Tested-by: Ivan Vecera <ivecera@redhat.com>
Jakub Kicinski Dec. 2, 2020, 5:53 p.m. UTC | #2
On Wed,  2 Dec 2020 12:30:53 -0500 Jarod Wilson wrote:
> +	if (bond->dev->reg_state != NETREG_REGISTERED)
> +		goto noreg;
> +
>  	if (newval->value == BOND_MODE_ACTIVEBACKUP)
>  		bond->dev->wanted_features |= BOND_XFRM_FEATURES;
>  	else
>  		bond->dev->wanted_features &= ~BOND_XFRM_FEATURES;
> -	netdev_change_features(bond->dev);
> +	netdev_update_features(bond->dev);
> +noreg:

Why the goto?
Jay Vosburgh Dec. 2, 2020, 5:55 p.m. UTC | #3
Jarod Wilson <jarod@redhat.com> wrote:

>Don't try to adjust XFRM support flags if the bond device isn't yet
>registered. Bad things can currently happen when netdev_change_features()
>is called without having wanted_features fully filled in yet. Basically,
>this code was racing against register_netdevice() filling in
>wanted_features, and when it got there first, the empty wanted_features
>led to features also getting emptied out, which was definitely not the
>intended behavior, so prevent that from happening.

*****

▶ _Stated exercise_: Edit the bonding patch thread between "Why the goto?" and "that from happening.", inclusive, so that "definitely" becomes "certainly".

▶ _Recorded information_:

*****

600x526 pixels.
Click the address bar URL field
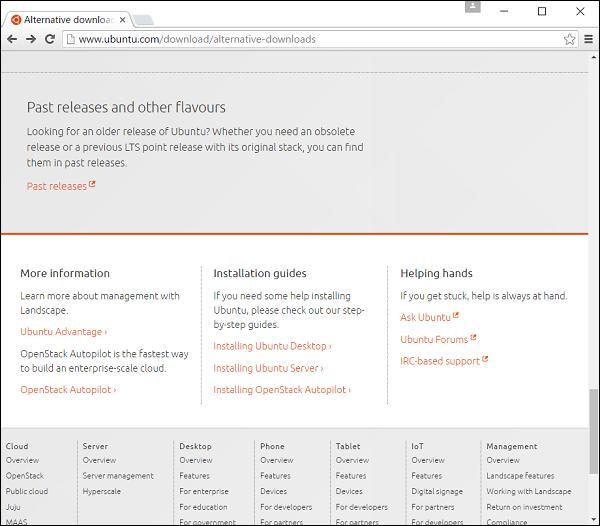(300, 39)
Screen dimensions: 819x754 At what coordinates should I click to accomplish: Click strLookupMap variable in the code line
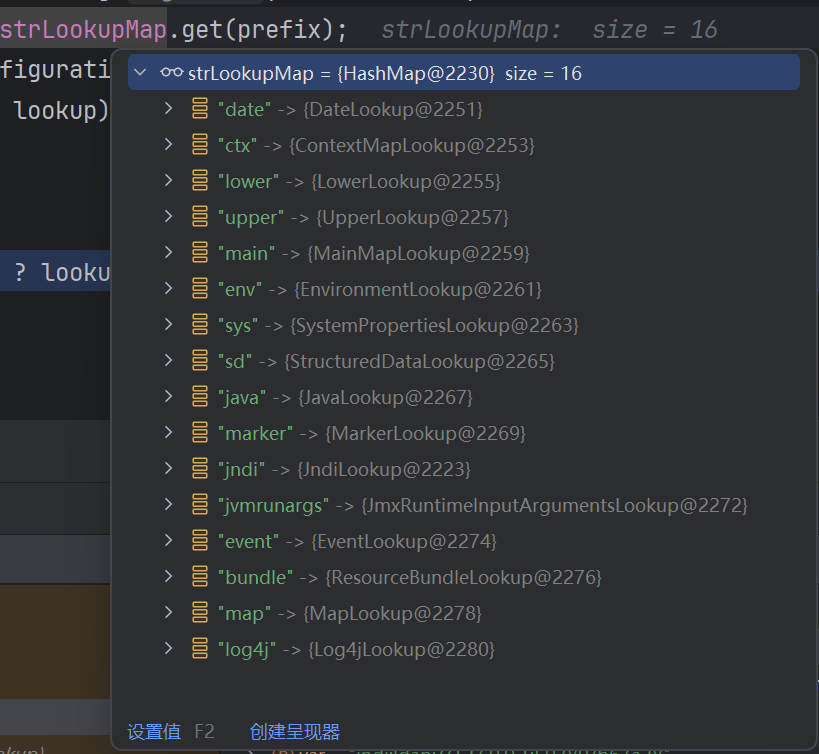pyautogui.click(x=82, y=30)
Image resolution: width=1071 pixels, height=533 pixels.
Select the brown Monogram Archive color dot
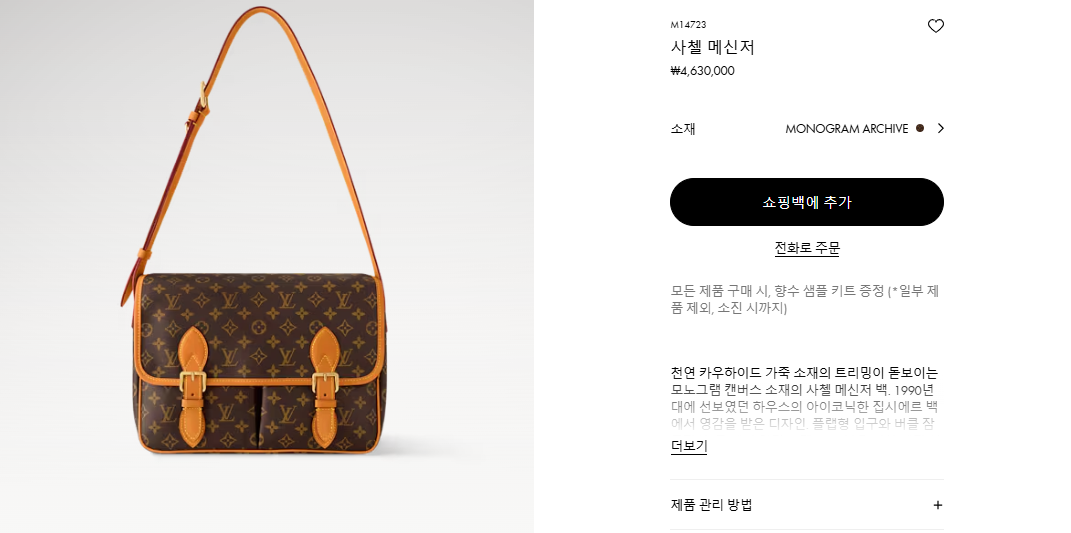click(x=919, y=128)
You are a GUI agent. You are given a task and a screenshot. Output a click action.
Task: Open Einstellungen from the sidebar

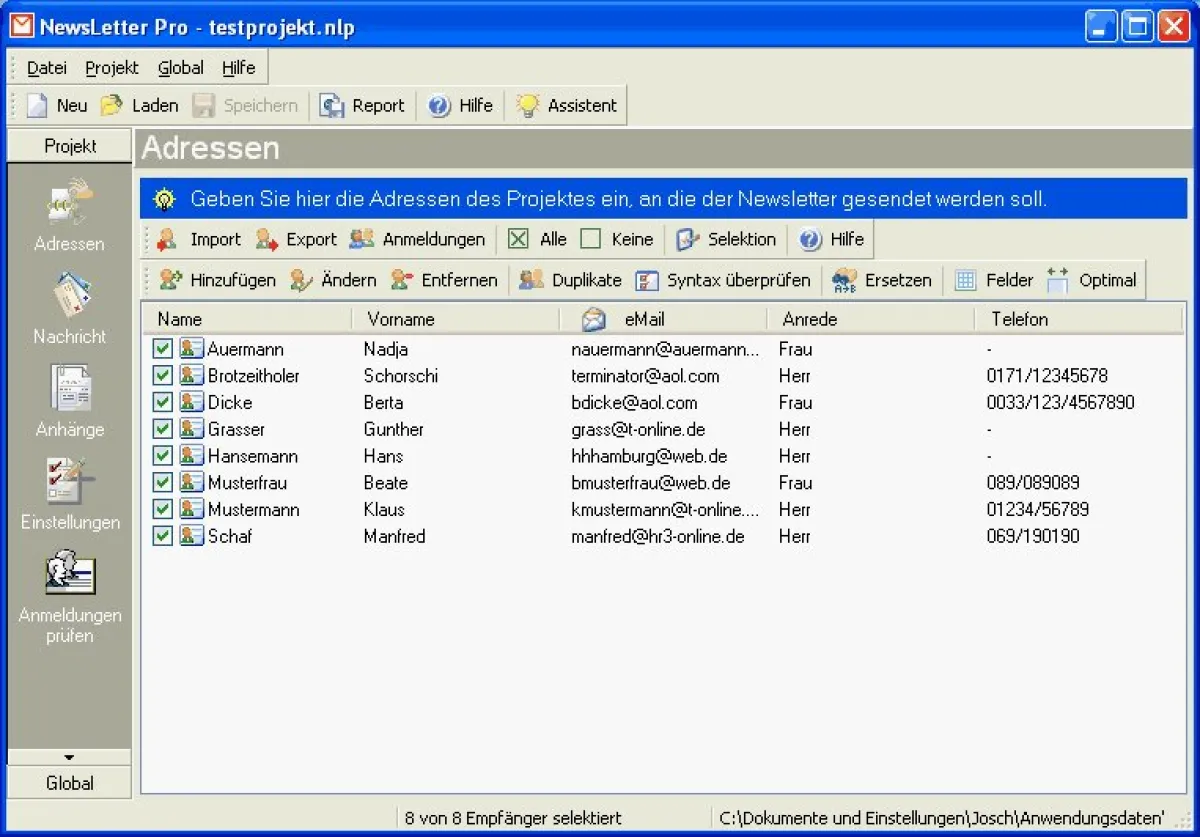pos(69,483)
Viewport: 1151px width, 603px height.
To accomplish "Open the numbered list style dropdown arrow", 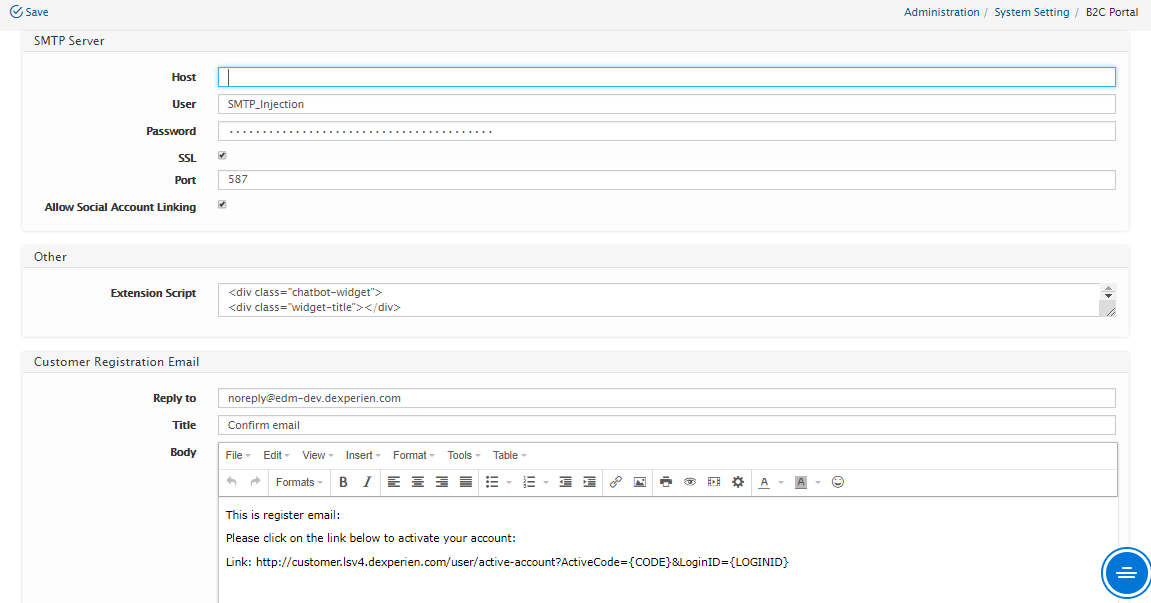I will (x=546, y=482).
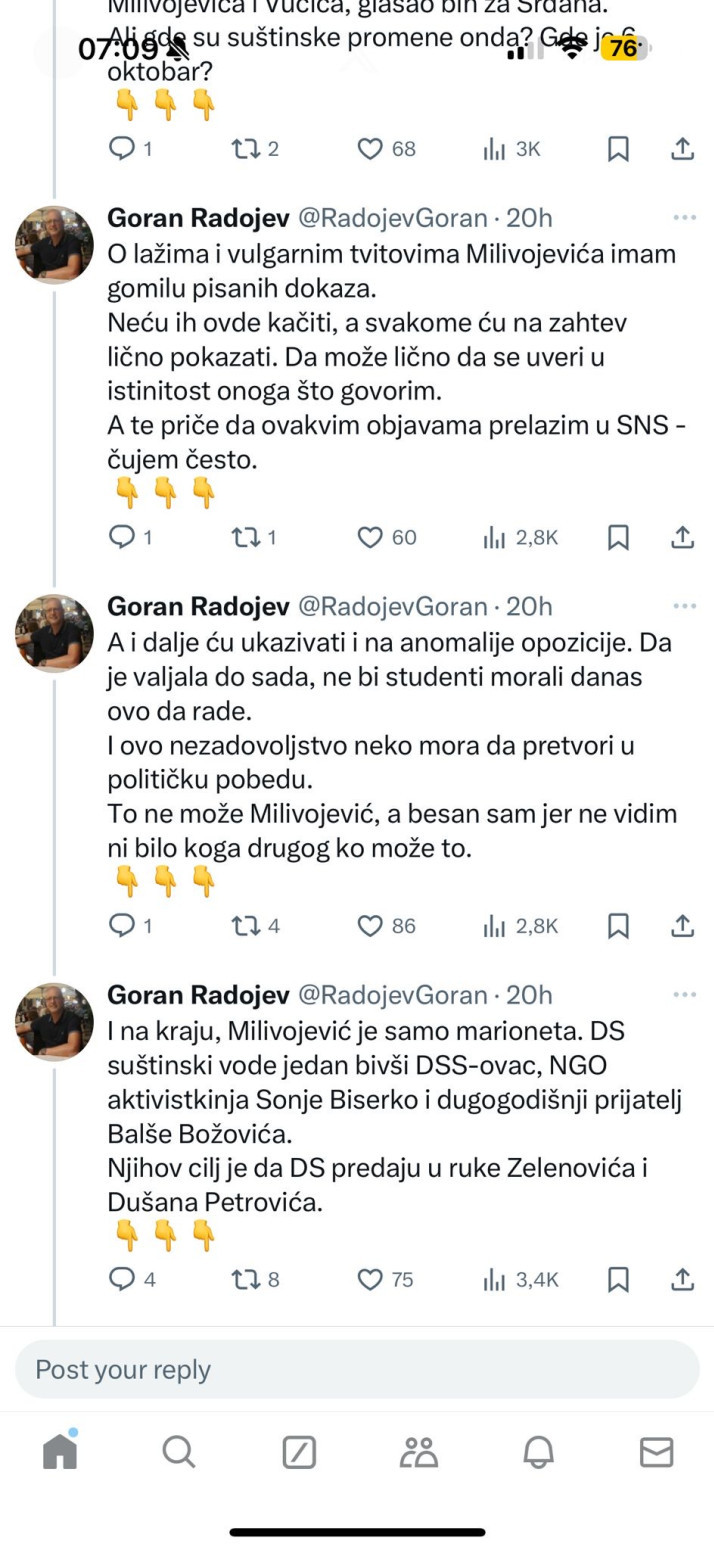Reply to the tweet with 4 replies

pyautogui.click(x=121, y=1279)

*****

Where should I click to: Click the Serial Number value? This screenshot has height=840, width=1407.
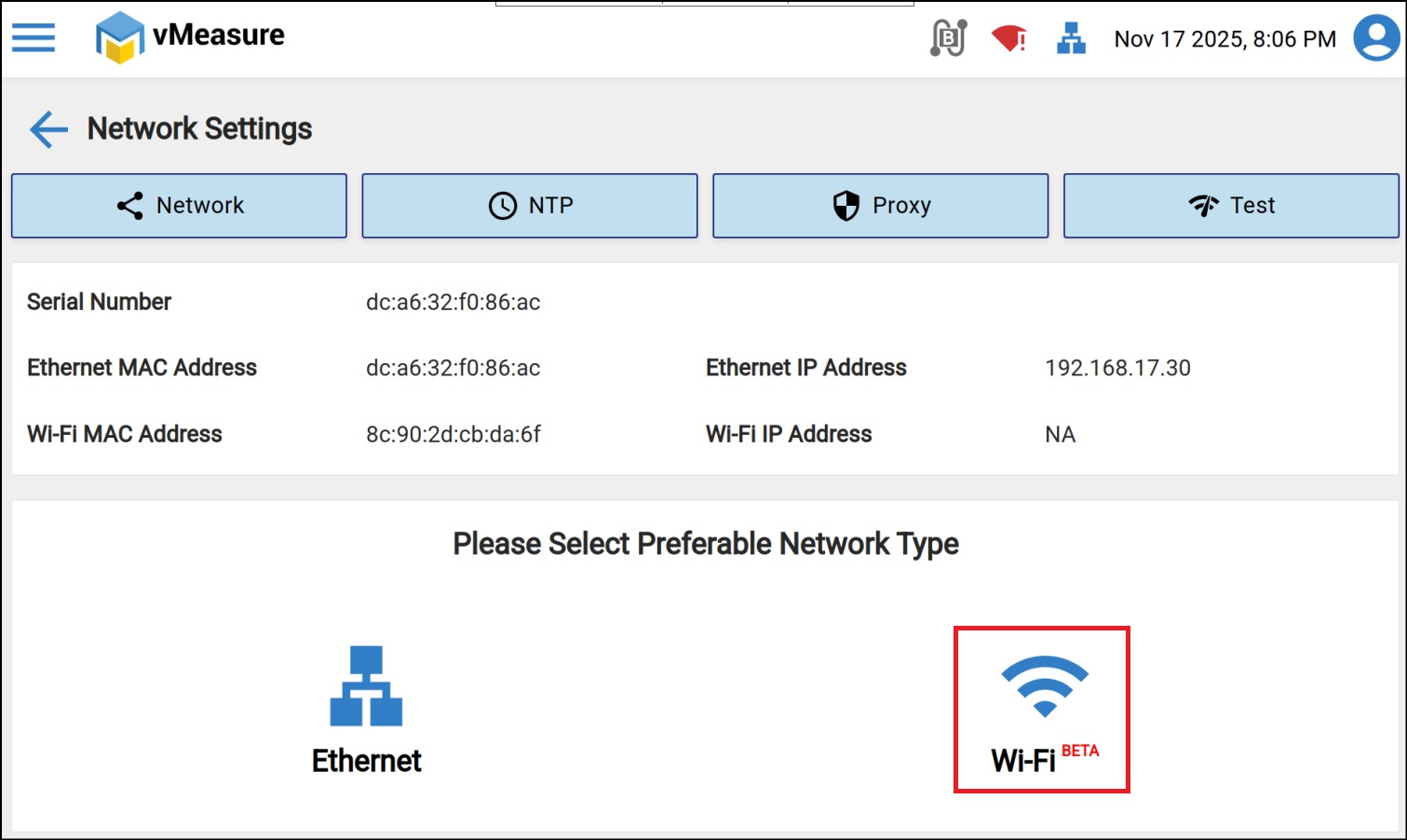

*****

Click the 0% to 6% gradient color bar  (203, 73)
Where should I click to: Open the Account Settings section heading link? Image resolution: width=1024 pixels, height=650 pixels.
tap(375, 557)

*****

▶ _Answer to the exercise_:
Why the goto?
Jay Vosburgh Dec. 2, 2020, 5:55 p.m. UTC | #3
Jarod Wilson <jarod@redhat.com> wrote:

>Don't try to adjust XFRM support flags if the bond device isn't yet
>registered. Bad things can currently happen when netdev_change_features()
>is called without having wanted_features fully filled in yet. Basically,
>this code was racing against register_netdevice() filling in
>wanted_features, and when it got there first, the empty wanted_features
>led to features also getting emptied out, which was certainly not the
>intended behavior, so prevent that from happening.